Rewrite the entries below, changing every "icon" to "button" and leaving everything else as it is.

→ AVAILABLE RECORDS
***
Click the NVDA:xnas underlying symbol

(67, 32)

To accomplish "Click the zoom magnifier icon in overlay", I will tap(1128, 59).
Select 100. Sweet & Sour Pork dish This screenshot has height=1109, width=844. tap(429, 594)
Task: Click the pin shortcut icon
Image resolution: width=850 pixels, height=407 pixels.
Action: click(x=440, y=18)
***
→ SOLUTION BELOW
Click the NVDA:xnas underlying symbol

(67, 32)

To accomplish "Click the zoom magnifier button in overlay", I will tap(1128, 59).
Select 100. Sweet & Sour Pork dish This screenshot has height=1109, width=844. tap(429, 594)
Task: Click the pin shortcut button
Image resolution: width=850 pixels, height=407 pixels.
Action: click(x=440, y=18)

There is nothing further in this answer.